• Your objective:
Copy exactly the lines from the one containing "The height and" through the last line of the records below, both included, and leave out the pictures.

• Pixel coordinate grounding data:
____
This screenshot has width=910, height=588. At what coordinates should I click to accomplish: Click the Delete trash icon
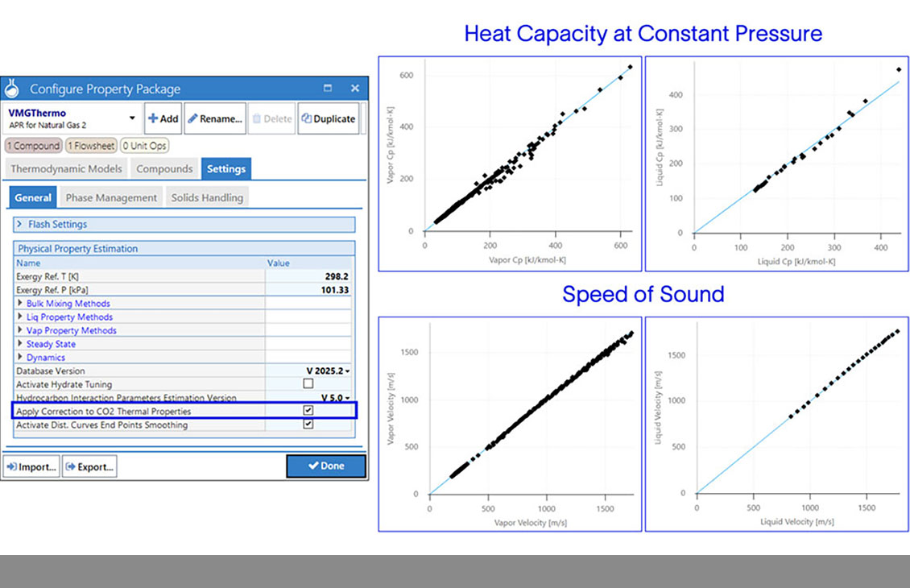(x=256, y=118)
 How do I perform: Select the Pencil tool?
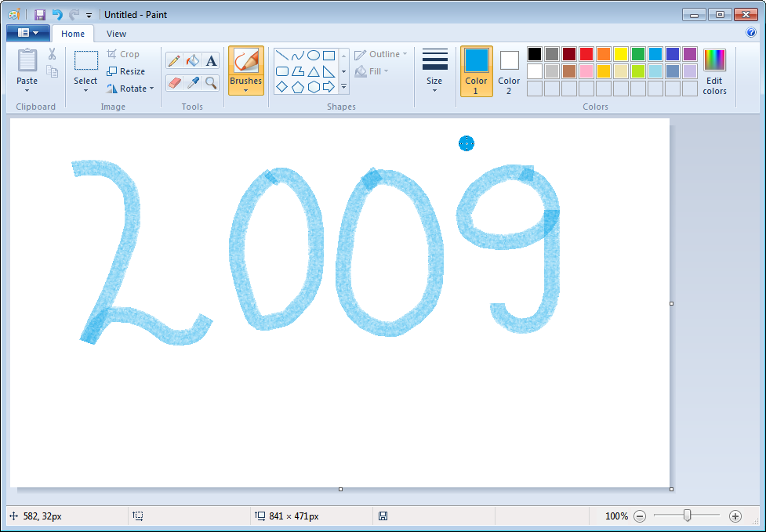click(x=174, y=60)
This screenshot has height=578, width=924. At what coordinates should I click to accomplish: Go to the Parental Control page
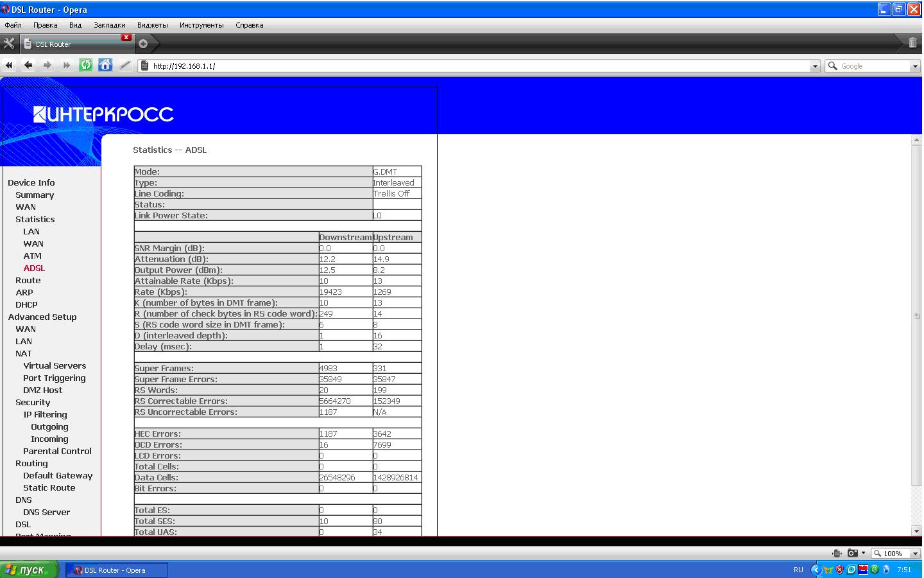57,451
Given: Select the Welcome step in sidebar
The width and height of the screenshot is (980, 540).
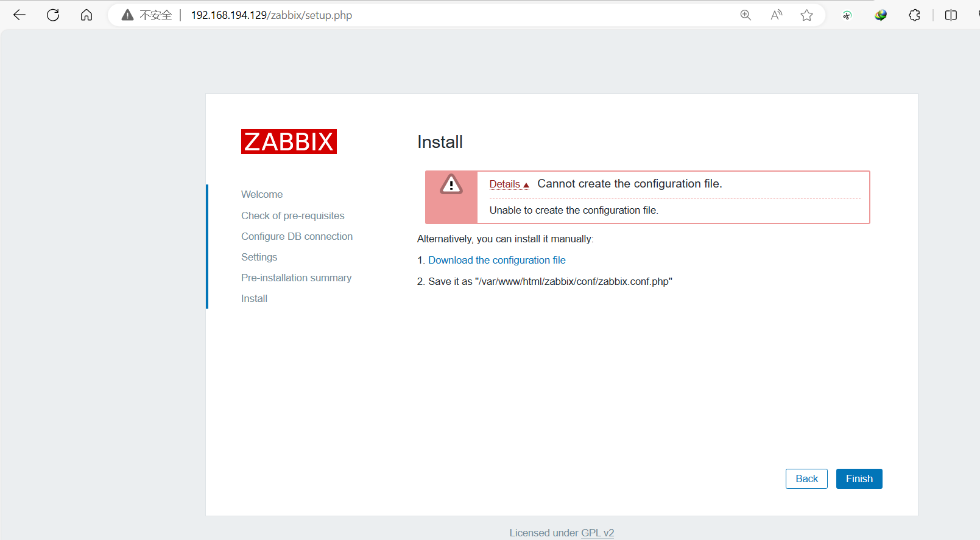Looking at the screenshot, I should [262, 195].
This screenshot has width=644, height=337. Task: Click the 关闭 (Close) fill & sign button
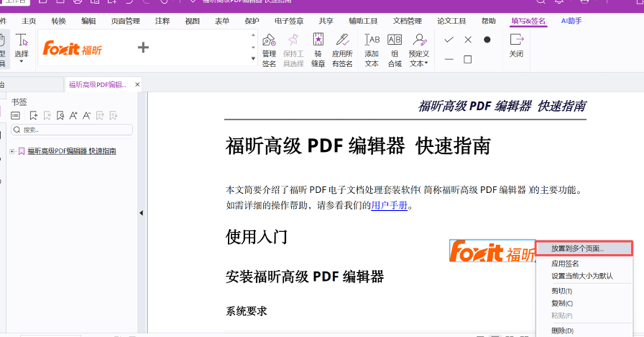coord(516,45)
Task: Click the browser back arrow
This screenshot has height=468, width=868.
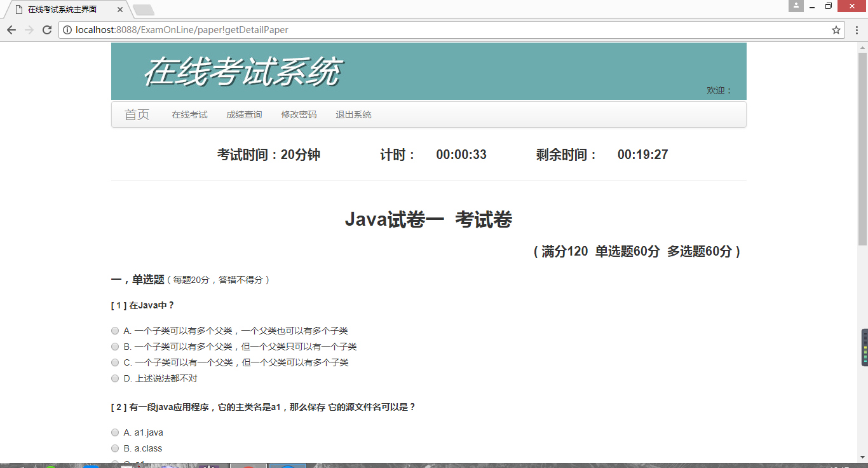Action: [11, 30]
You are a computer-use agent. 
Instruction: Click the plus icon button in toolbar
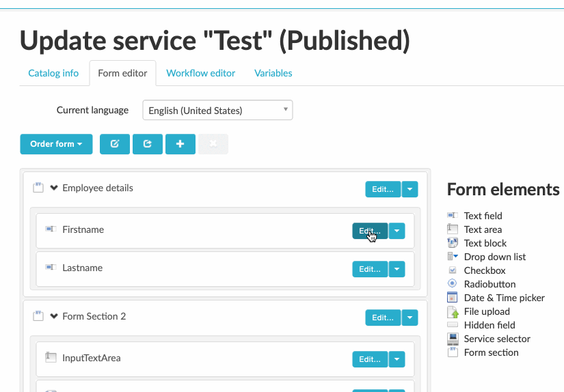point(180,144)
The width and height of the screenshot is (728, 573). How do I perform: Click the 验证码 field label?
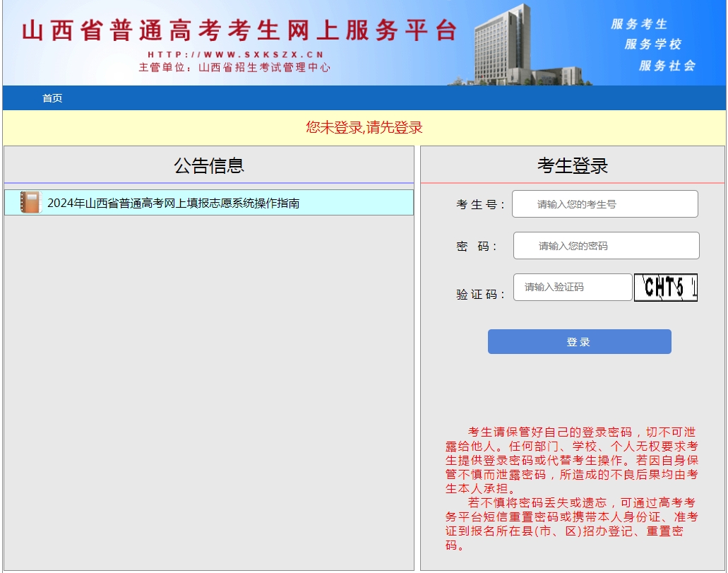(x=480, y=294)
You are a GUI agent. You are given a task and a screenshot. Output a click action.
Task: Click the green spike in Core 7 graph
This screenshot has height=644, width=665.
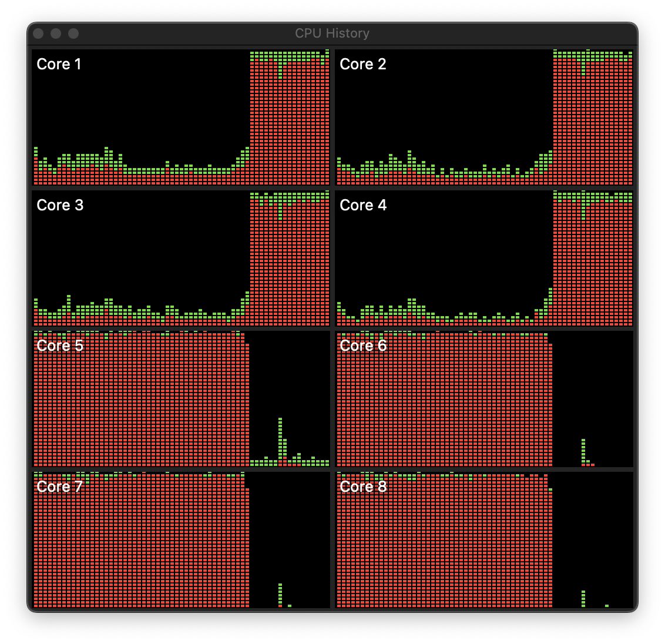(x=280, y=593)
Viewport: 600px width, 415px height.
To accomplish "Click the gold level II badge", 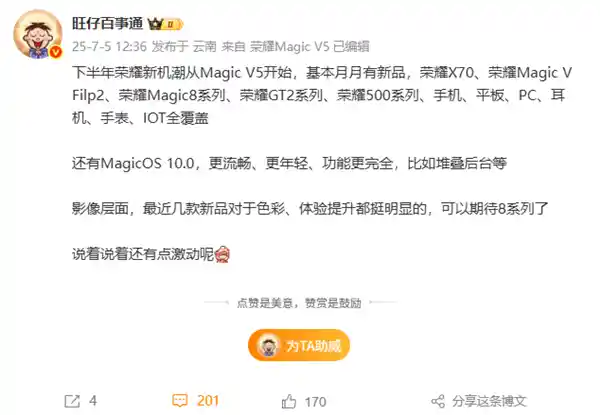I will click(173, 24).
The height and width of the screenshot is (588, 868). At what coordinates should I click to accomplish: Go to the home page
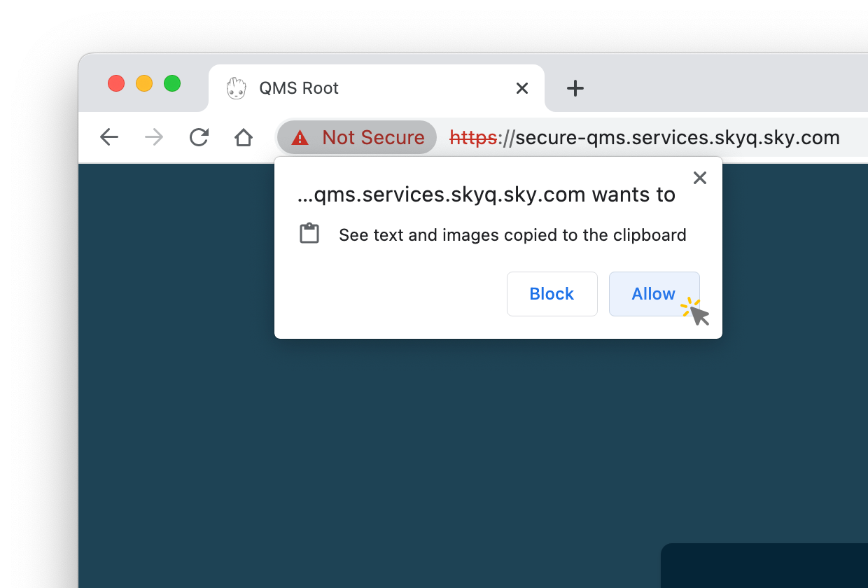[243, 137]
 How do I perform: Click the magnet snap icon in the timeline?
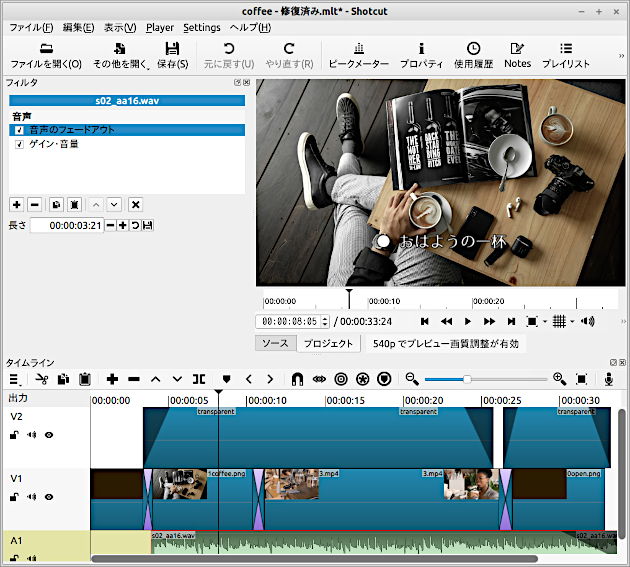tap(297, 379)
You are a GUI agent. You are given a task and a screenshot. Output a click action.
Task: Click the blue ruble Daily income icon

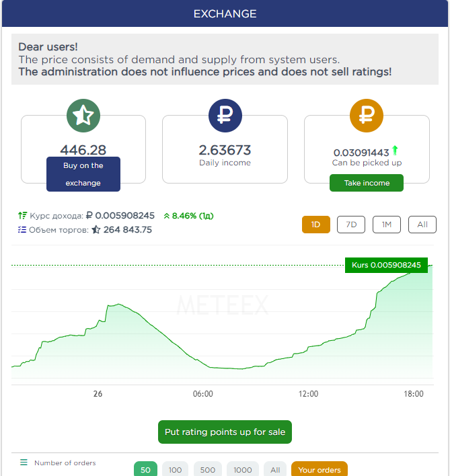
____
• Answer area:
The height and width of the screenshot is (588, 868). At what coordinates should I click to accomplish: Go to the home page
[243, 137]
 How do I perform: Click the magnet snap icon in the timeline?
tap(297, 379)
You are a GUI agent. You are given a task and a screenshot. Output a click action.
Task: Click the blue ruble Daily income icon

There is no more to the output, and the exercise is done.